§ **Task to complete**: Would you copy the line that includes "Foto & video (708, 198)" and every line that follows it, down to the last line of the listing below, exactly as they stand?

§ **Recorded data**:
###
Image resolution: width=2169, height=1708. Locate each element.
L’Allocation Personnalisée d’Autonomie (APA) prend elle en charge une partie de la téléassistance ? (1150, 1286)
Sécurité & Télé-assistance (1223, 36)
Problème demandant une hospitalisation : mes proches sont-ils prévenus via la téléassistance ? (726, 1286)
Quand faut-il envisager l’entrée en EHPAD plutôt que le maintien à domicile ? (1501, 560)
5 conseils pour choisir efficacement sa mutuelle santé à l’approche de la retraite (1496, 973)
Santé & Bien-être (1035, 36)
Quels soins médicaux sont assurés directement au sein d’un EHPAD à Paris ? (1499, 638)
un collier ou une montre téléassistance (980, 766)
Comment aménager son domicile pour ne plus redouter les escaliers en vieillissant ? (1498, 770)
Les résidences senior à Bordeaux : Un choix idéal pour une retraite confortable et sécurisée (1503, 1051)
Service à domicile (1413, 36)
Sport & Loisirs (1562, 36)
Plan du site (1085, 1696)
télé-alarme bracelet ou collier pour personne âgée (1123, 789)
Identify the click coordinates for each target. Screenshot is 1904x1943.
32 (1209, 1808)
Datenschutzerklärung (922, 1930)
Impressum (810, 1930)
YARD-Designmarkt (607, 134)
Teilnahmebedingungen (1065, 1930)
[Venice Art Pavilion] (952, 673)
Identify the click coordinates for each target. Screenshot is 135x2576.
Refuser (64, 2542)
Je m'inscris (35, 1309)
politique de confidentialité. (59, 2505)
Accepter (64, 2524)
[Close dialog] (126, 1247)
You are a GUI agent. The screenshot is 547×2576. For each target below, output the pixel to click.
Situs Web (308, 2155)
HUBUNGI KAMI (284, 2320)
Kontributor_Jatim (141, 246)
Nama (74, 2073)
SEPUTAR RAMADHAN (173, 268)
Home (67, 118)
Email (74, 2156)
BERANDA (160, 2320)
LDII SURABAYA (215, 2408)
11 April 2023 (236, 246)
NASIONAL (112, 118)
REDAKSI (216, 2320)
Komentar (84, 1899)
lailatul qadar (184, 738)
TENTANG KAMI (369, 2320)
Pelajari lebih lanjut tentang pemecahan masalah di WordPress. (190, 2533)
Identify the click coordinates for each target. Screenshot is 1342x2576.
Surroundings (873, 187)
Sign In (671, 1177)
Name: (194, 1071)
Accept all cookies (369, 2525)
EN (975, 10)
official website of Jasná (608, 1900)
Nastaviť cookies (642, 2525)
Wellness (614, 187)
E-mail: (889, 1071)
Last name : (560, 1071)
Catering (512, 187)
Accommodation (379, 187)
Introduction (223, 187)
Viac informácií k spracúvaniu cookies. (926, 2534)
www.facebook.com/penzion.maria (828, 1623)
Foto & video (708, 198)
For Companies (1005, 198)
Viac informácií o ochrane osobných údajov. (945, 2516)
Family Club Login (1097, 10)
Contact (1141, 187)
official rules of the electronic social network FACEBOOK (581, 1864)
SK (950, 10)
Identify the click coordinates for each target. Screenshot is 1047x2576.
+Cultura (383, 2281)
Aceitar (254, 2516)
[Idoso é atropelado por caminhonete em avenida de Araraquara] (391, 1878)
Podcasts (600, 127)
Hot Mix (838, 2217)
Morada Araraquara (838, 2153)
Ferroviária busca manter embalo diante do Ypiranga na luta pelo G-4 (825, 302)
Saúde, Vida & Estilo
###
§ **Response**:
Foto & video (708, 198)
For Companies (1005, 198)
Viac informácií o ochrane osobných údajov. (945, 2516)
Family Club Login (1097, 10)
Contact (1141, 187)
official rules of the electronic social network FACEBOOK (581, 1864)
SK (950, 10)
Identify the click coordinates for each target. Screenshot is 1047x2576.
+Cultura (383, 2281)
Aceitar (254, 2516)
[Idoso é atropelado por caminhonete em avenida de Araraquara] (391, 1878)
Podcasts (600, 127)
Hot Mix (838, 2217)
Morada Araraquara (838, 2153)
Ferroviária busca manter embalo diante do Ypiranga na luta pelo G-4 (825, 302)
Saúde, Vida & Estilo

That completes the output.